My question is, how could I arrange our finances for the year to get the most out of our money, whilst also continuing to have easy access? I would prefer to have separate saving and spending accounts, as I can see things getting tricky when savings dwindle. :eek:

Thank you in anticipation! :beer:

Comments

  • Geht_fit
    Geht_fit Posts: 33 Forumite
    No replies, but I thought I'd share current plans. Advice still appreciated if anyone has a different approach.

    1. Santander 123 Lite (joint)
    £7.04 cashback on 6 x DD
    £200 pm monthly saver @ 5%

    2. Co-op (DH personal)
    £4 Everyday Rewards on 4 x DD
    3. Co-op (personal)
    £4 Everyday Rewards on 4 x DD

    4. TSB Classic Plus (DH personal)
    £3.75 on £1500 @ 3%
    5. TSB Classic Plus (personal)
    £3.75 on £1500 @ 3%
    6. TSB Classic Plus (joint)
    £3.75 on £1500 @ 3%

    7. Club Lloyds (joint)
    Spending account
    2% on £5000
    Requires 2 x DD

    I think this combination would give the biggest return on our savings for the next few months: at least £14pm on cashback and rewards, plus £11pm whilst we still have savings earning interest. We are short by 3 x DD, but this should be covered by the child savings and life insurance still to be set u

    I applied for the Santander account this morning, but will wait for that to get approved before applying for the TSB accounts.
  • ValiantSon
    ValiantSon Posts: 2,586 Forumite
    edited 3 April 2018 at 7:33PM
    I read your original post last night, but was too tired to think at that time.

    What is the current balance of your savings? How much are you expecting to draw on them over the coming 12 months?

    The Santander regular saver is a good one, but you can have two, rather than just one. Each customer is allowed one, so on a joint account there are two customers and therefore you can have two. That will take £400 p/m of your money.
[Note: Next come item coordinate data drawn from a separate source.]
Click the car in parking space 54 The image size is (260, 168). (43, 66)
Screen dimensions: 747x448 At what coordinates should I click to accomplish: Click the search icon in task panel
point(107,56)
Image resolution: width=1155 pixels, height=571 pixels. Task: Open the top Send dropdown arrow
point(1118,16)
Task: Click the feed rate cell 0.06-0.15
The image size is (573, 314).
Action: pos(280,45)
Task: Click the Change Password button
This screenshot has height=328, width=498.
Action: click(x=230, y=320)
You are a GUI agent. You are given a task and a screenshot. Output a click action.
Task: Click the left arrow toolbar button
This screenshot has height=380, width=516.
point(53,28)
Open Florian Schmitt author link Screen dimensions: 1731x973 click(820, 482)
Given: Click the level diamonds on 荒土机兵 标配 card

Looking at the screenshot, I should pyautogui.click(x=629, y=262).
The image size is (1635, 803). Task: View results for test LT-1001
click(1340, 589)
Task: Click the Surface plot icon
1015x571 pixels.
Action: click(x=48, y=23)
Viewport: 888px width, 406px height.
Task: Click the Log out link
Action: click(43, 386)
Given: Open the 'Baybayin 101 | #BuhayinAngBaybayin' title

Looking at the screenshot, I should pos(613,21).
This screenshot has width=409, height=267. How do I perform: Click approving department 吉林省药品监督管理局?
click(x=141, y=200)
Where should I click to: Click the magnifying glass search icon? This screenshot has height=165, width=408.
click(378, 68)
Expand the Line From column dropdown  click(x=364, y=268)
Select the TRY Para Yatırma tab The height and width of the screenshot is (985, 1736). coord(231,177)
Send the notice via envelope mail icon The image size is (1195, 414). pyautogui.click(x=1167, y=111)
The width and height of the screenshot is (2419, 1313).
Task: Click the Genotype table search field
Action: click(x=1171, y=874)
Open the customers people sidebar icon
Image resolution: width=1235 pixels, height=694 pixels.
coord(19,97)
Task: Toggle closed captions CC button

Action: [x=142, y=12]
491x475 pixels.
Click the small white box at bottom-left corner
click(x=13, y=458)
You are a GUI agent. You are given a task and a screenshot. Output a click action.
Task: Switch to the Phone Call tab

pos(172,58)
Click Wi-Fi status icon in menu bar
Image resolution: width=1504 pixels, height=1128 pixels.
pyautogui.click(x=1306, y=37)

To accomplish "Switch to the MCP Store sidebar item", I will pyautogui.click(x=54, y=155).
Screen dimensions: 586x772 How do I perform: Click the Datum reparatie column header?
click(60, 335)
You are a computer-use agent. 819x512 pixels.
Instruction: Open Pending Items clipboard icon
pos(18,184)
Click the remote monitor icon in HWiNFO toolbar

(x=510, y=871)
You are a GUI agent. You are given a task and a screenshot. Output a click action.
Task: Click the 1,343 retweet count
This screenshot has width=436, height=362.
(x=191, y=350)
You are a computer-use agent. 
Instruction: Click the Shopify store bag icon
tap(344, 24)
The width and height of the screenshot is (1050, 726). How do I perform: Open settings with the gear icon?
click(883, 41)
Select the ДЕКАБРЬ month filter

    Your Club Lloyds account will also give you access to a regular saver paying 3% on £400 p/m. Their terms are not clear, but you may be able to have one of these each. If you moved your balance of £5,000 from the current account to the regular saver at £400 p/m you would increase the interest you earned from Lloyds to £126, rather than £100 from just keeping it in the current account (i.e. your effective return would be 2.52%, rather than 2%).

    While you have previously had switching incentives for Nationwide, you could access their regular saver - £250 p/m @ 5% (again one each if you wish) by opening another two FlexDirect accounts, or a Flex Account and meet the three months £750 pay in rules. Moving the money at £250 each month from your TSB accounts would allow you to earn £167, rather than £135 from just keeping it in the current accounts (i.e. your effective return would be 3.71%, rather than 3%).

    If you shop at M&S then you might consider applying for a switch to their account which pays £125 on a gift card, plus an additional £5 every month for 12 months, plus access to their regular saver paying 5% on £250 p/m.

    Of course, the more current accounts you apply for the greater the chance that you will start being rejected, so be cautious and prioritise the applications.
  • datlex
    datlex Posts: 2,252 Forumite
    Part of the Furniture 1,000 Posts Name Dropper Combo Breaker
    Re: moving money to satisfy requirements. You don't have to do it all at once. You simply need total incomings to each account to be sufficient.

    Personally I get each month:
    3% on £1500 with TSB = varies between £3.2 + £3.89
    3% on £3000 with Tesco= £7.54
    £3 from Halifax
    £4 from Coop
    £4 from Barclays (get £7 but fees are £3 so left with £4)
    = just over £21.50 per month.

    I do have other savings but they don't generate a monthly income like this as interest is paid annually.
    Paid off the last of my unsecured debts in 2016. Then saved up and bought a property. Current aim is to pay off my mortgage as early as possible. Currently over paying every month. Mortgage due to be paid off in 2036 hoping to get it paid off much earlier. Set up my own bespoke spreadsheet to manage my money.